Monday, May 30, 2011

Monday of the Rogation Days

James 5:16-20 / Luke 11:5-13

Confess your sins one to another, and pray for one another, that you may be saved: for the continual prayer of a just man availeth much.

One of the stories gathered by the brothers Grimm is curious in that, while the text is quite short, it had no ending, and indeed we might reasonably think that the story continues even to the present day. The story is called "Der Fuchs und die Gänse (The Fox and the Geese)," and is altogether a simple tale. A fox comes across nine fat geese all gathered together. Unable to escape the hungry fox, who is unmoved by their petitions not to be killed, one of them takes heart and requests that the geese be allowed one last prayer for the forgiveness of their sins. The fox is moved by this pious request, and he agrees not to eat them until they have finished their prayer. Und wenn sie ausgebetet haben, soll das Märchen weitererzählt werden, sie beten aber alleweile noch immer fort. In the words of Margaret Taylor's translation, "When they have done praying, the story will be continued further, but at present they are still praying without stopping."

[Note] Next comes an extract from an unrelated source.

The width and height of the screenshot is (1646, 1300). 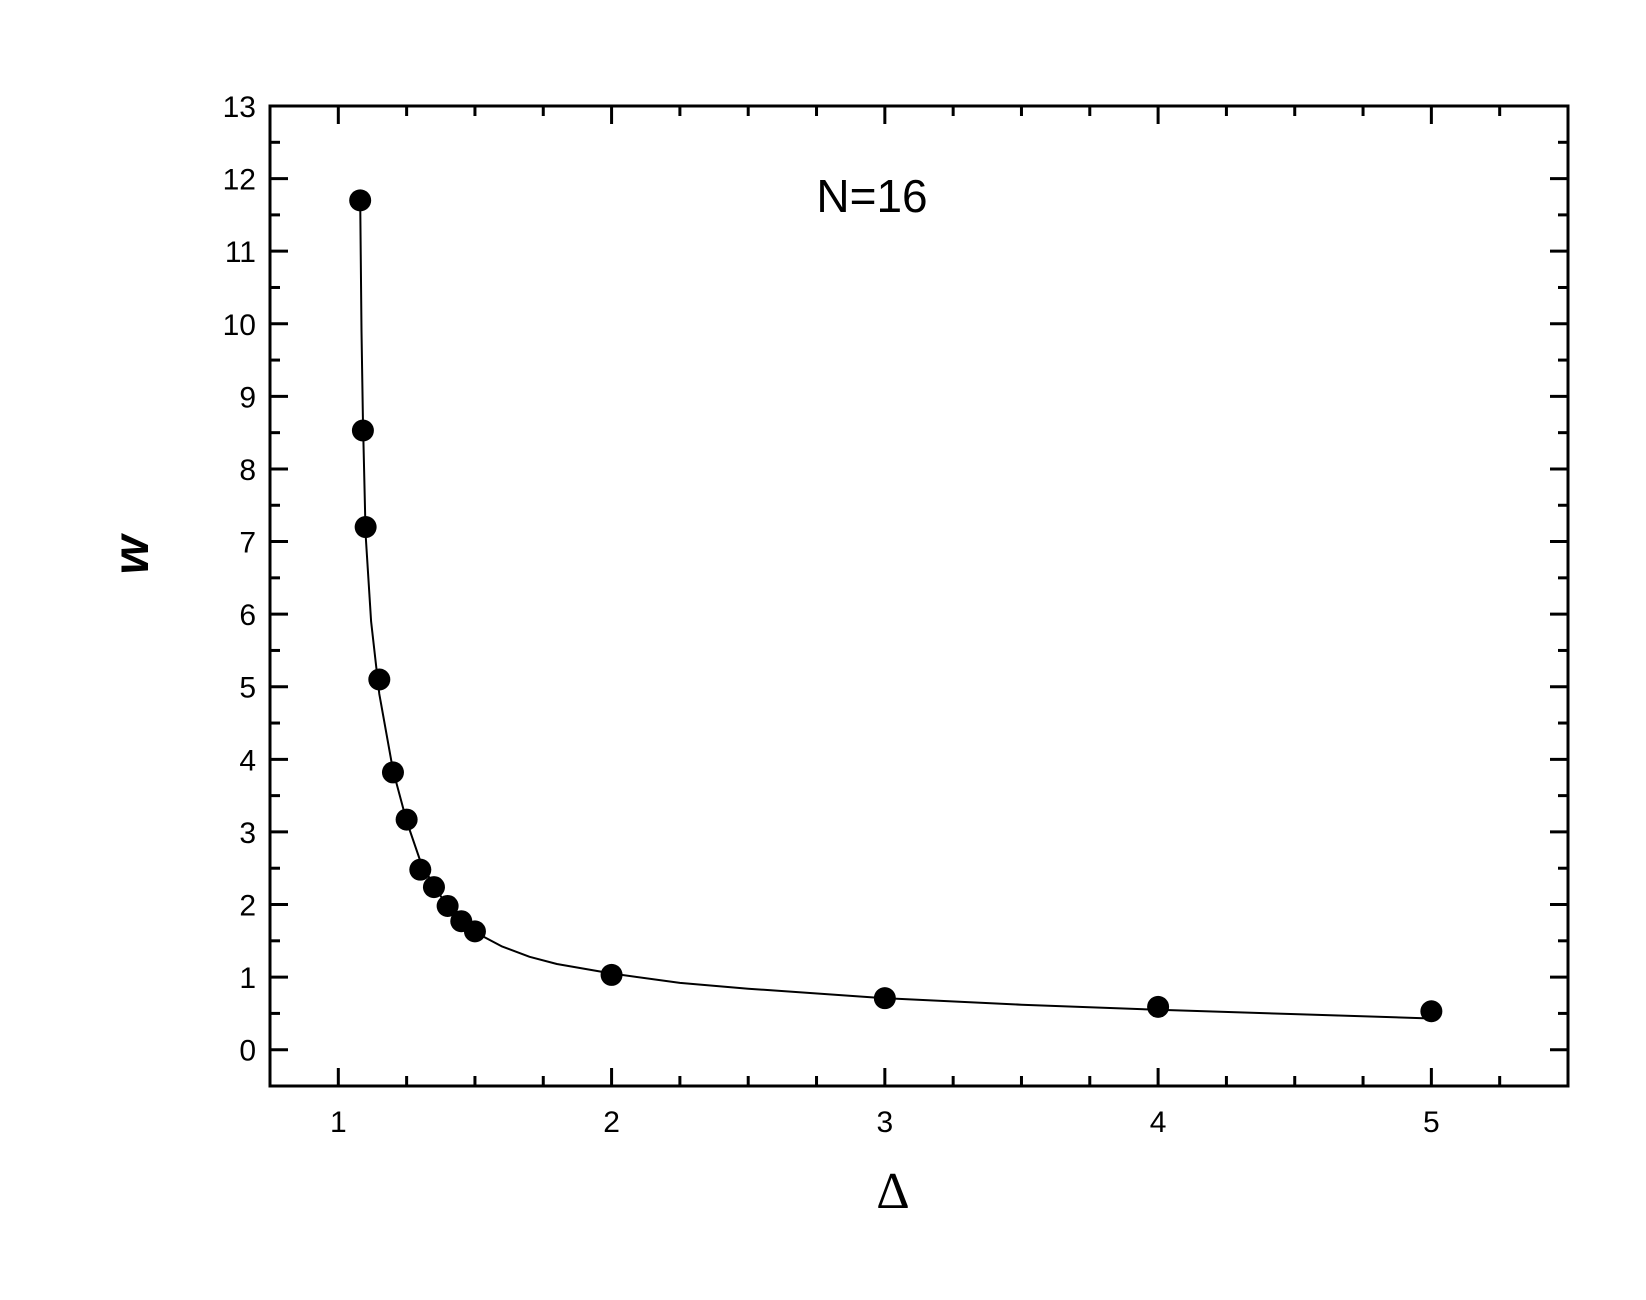 I want to click on y-tick-label: 0, so click(x=248, y=1052).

In his epistle, James assures us of the power of prayer, reminding us of the mighty works produced by the prayers of the prophet Elijah, at whose prayer Israel was both afflicted by three and a half hears of drought and subsequently delivered from the same. However, while Elijah's impressive acts of prayer, not the least of which the calling down of fire from heaven, not once but several times, may give James warrant to have confidence in the continual prayer of a just man, this apostle seems altogether disinterested in directing our prayers to the same end. On the contrary, what James implores of his readers is the prayer for salvation, not merely of one's own self, but of the whole people of God: pray for one another, that you may be saved. Indeed, the very act of leading anyone who strays from the faith, in deed as much as in thought, back into truth is, by its very nature, a leading of oneself back to God — he must know that he who causeth a sinner to be converted from the error of his way shall save his soul from death, and shall cover a multitude of sins.

Like the prayer of the brothers Grimm's geese, or the continual prayer of James' just man, so too should we find our prayer life. We can be, of course, drawn away from thinking about salvation by all sorts of concerns, some sinful, some merely trivial, some necessary but quotidian, some urgent or catastrophic. If we follow the whole of James' epistle, we know that James is not advocating a turn away from making practical responses to the needs of the world, and we know he is a hard critic for those who take comfort in having prayed for the hungry or naked without a care for actually giving him food, clothing, or shelter. Even so, James reminds us here, as do in their own way the clever and pious geese at prayer before a now quite hungry fox, that whatever we seek from prayer, indeed whatever else we do during the day, the one irreplaceable need and desire must be that we, and all whom we know, might live forever in the joyful presence of the risen Lord.

The geese, the brothers Grimm tell us, have not yet finished their tale, for their prayer continues alleweile noch immer fort. We would do well to follow their lead, and in our prayer for salvation, of ourselves and one for another, not to imagine that our story is over, that we or anyone we meet are either safe and in the clear or beyond deliverance. What we can know is that the fox who desires to devour us need not have the final word, and when the story ends we may yet find ourselves happy and whole, able to turn the page of that tale and begin the one that never ends, turning our ceaseless petition to ceaseless praise before the throne and the Lamb once slain, who dies no more.